For all its power, Hezbo’ cannot grow its parasitic canton into a state. As it consolidates its canton, it is only “fixing” its guerrilla forces in three isolated regions where they can be easily targeted, and whose lines of communications remain vulnerable to other militias. Those mountain passes are easy to close, and this tent city is dangerously isolated…

The party and its Syrian and Iranian patrons are fighting hard to maintain a status-quo that benefited well in the past. But their “conservative revolution” will not work; aside from being an oxymoron, they picked off too many enemies at once. They are not only terrorising the Lebanese, but they are endangering Arab and western Interests.

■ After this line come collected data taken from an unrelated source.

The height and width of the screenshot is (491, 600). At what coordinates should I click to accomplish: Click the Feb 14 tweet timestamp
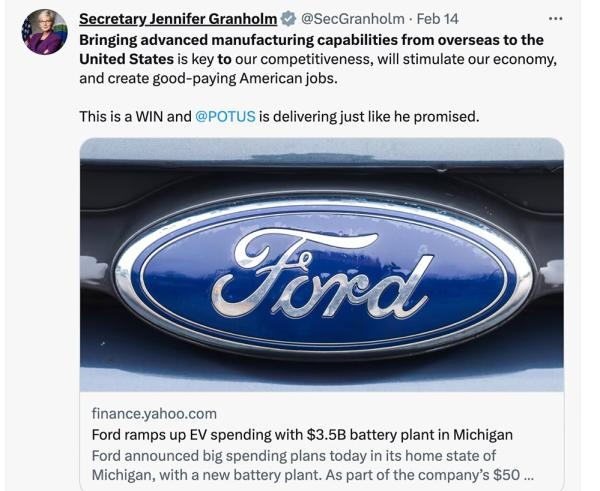[x=437, y=19]
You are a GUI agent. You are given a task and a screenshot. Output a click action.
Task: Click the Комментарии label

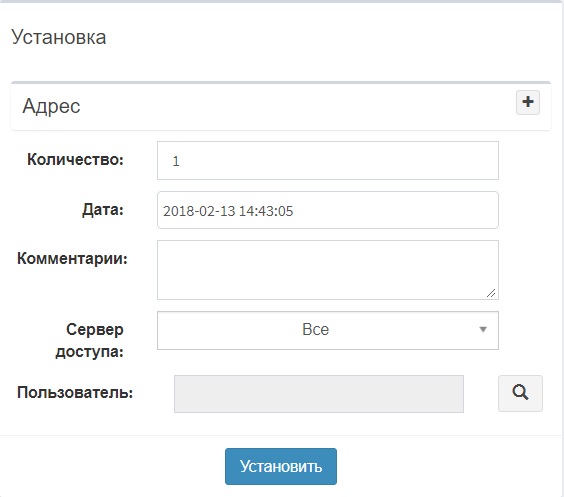[x=72, y=258]
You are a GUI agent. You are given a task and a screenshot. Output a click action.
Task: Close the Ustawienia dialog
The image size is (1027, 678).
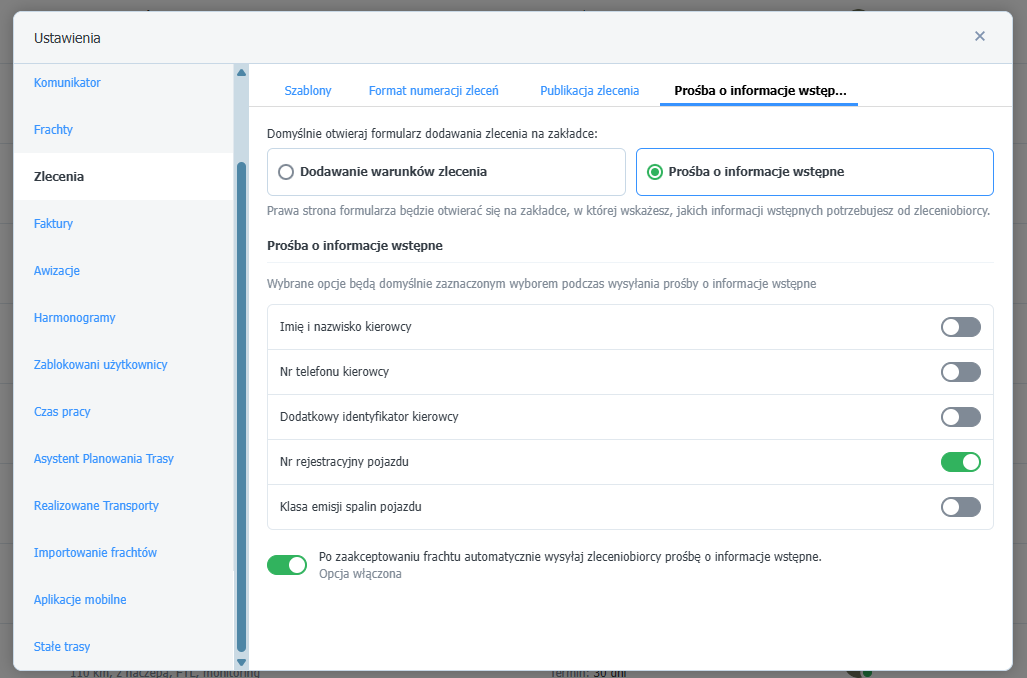pos(979,36)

With all the “noise” surrounding us in Lebanon, I like to take a break away from the news feeds, to try to listen to the life of people… To most real people, the election drama is nothing but a fight of marionettes in which we have little say. We did not know if there will be an election on November 12th, we don’t know if we’ll have one on November 21st, and I do not think the pawns who rule is have any more clue.

Those who will decide are not among us in Lebanon. They are not even close by in Damascus. The Syrian regime may feel its cause is winning, with the US in the Iraqi quagmire, the Lebanese divided, and the French still too amateurish.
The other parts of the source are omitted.